## Extracted information
>>>>
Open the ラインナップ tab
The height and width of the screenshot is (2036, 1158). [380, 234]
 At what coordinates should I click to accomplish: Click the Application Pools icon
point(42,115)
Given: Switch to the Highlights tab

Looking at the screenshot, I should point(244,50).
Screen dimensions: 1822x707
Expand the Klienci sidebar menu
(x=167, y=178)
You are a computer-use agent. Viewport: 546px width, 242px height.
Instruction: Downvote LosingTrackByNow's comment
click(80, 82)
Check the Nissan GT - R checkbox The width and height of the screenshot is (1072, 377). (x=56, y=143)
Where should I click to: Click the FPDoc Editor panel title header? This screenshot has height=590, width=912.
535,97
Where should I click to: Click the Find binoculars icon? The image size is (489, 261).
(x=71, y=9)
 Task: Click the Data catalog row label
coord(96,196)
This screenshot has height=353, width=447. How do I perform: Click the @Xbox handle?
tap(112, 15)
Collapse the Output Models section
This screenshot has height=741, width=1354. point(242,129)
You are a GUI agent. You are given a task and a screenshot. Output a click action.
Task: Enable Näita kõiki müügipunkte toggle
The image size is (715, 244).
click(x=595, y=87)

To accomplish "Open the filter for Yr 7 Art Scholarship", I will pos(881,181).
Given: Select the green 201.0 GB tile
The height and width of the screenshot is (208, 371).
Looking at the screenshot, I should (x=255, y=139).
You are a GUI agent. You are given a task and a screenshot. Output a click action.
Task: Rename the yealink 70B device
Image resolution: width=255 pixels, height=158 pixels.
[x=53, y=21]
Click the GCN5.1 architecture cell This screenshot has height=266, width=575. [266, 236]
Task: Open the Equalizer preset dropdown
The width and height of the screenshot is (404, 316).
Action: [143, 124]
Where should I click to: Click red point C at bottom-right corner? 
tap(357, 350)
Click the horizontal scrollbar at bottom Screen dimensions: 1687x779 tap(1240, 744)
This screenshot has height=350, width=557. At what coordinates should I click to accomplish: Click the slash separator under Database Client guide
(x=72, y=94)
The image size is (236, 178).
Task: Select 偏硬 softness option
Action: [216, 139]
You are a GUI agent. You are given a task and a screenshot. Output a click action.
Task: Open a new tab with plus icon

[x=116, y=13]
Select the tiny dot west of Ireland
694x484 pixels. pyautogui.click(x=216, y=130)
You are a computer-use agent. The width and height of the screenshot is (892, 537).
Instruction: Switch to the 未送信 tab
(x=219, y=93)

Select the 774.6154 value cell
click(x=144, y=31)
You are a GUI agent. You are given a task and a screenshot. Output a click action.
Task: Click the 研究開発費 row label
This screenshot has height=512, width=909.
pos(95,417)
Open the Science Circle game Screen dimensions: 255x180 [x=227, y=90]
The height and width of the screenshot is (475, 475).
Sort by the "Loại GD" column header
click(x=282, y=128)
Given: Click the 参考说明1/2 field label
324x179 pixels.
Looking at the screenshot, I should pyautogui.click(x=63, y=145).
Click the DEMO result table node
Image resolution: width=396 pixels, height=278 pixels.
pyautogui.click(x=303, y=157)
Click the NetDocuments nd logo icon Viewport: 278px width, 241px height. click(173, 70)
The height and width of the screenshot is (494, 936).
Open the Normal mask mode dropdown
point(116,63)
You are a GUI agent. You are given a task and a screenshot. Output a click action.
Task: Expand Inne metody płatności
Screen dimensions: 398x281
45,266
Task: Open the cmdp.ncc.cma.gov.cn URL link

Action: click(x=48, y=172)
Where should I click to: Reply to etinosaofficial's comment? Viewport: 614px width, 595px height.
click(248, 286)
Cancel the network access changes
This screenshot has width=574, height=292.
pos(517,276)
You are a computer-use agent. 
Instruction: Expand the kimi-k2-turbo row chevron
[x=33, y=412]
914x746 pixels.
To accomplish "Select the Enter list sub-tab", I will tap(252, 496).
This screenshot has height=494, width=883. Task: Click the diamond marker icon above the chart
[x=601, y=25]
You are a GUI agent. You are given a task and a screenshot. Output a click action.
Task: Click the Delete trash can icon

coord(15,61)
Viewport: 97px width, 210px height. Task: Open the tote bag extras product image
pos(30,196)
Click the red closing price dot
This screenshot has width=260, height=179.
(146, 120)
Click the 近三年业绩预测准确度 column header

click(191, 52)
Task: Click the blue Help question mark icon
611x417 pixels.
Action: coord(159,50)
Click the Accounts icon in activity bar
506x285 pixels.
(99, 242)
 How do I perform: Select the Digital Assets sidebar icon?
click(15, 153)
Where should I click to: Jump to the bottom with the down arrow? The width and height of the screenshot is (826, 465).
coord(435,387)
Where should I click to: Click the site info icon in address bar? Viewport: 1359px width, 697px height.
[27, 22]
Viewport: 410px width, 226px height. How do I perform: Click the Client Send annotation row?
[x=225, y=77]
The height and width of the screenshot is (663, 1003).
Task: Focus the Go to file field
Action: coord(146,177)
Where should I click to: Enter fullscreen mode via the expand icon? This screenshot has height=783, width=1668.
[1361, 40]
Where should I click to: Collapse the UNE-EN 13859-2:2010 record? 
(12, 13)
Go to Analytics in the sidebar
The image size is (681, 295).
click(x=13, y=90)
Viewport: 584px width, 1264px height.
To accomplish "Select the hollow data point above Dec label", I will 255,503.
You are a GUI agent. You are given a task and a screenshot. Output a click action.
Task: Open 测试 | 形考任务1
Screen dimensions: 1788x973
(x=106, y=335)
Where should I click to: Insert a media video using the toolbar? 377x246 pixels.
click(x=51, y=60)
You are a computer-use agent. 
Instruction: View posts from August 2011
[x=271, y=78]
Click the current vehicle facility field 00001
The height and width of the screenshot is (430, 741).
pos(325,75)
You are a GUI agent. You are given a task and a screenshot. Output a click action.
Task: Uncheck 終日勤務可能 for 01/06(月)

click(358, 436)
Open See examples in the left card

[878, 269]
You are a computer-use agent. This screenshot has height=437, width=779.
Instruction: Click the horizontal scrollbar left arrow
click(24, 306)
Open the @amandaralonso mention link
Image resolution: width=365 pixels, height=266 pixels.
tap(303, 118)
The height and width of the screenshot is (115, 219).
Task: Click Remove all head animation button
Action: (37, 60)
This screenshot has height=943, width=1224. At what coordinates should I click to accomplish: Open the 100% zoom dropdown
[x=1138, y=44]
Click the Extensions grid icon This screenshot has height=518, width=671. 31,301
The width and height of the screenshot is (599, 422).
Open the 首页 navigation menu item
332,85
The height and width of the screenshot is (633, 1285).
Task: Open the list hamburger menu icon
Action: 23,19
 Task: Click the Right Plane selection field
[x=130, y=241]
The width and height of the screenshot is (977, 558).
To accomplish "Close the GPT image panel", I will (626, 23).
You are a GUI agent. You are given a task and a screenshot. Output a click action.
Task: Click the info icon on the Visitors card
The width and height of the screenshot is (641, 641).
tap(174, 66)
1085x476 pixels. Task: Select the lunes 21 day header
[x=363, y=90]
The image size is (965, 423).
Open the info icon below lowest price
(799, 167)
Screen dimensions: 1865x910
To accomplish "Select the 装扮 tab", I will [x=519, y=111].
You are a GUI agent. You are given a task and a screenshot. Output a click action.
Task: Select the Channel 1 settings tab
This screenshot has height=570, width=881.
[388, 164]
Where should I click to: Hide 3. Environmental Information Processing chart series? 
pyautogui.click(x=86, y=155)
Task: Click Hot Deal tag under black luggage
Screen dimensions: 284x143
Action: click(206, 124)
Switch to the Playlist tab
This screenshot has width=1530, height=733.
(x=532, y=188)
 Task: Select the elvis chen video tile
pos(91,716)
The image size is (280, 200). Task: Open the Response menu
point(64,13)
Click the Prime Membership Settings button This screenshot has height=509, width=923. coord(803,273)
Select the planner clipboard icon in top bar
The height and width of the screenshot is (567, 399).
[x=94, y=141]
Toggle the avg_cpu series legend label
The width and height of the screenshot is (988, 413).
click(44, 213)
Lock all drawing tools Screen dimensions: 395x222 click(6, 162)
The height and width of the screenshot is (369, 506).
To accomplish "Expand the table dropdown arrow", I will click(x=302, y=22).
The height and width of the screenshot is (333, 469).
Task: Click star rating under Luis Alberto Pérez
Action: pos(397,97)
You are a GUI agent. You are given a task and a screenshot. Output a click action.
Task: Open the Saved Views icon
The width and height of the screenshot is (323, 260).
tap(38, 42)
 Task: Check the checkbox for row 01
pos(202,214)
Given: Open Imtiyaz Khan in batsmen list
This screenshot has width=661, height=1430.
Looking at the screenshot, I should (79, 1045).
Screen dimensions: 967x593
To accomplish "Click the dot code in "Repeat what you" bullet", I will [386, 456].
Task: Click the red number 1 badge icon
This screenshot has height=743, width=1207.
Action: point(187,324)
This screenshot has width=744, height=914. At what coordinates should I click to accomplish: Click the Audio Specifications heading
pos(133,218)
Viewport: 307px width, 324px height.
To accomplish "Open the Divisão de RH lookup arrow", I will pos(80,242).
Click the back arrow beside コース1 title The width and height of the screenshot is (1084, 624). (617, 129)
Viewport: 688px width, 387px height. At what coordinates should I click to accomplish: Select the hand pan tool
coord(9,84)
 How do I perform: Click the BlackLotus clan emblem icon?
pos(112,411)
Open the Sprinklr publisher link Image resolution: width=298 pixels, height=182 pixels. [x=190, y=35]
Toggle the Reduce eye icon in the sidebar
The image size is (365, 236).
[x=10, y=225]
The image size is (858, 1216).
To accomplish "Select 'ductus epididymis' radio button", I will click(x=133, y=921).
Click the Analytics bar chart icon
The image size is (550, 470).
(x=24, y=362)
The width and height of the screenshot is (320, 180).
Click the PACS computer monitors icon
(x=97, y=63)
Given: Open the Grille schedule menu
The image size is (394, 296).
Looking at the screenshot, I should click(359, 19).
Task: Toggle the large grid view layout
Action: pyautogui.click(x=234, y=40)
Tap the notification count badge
<<<<
## Directions for this task
Go through the data and show every line where "badge" occurs.

## Exercise solution
Task: Click the red number 1 badge icon
Tap the notification count badge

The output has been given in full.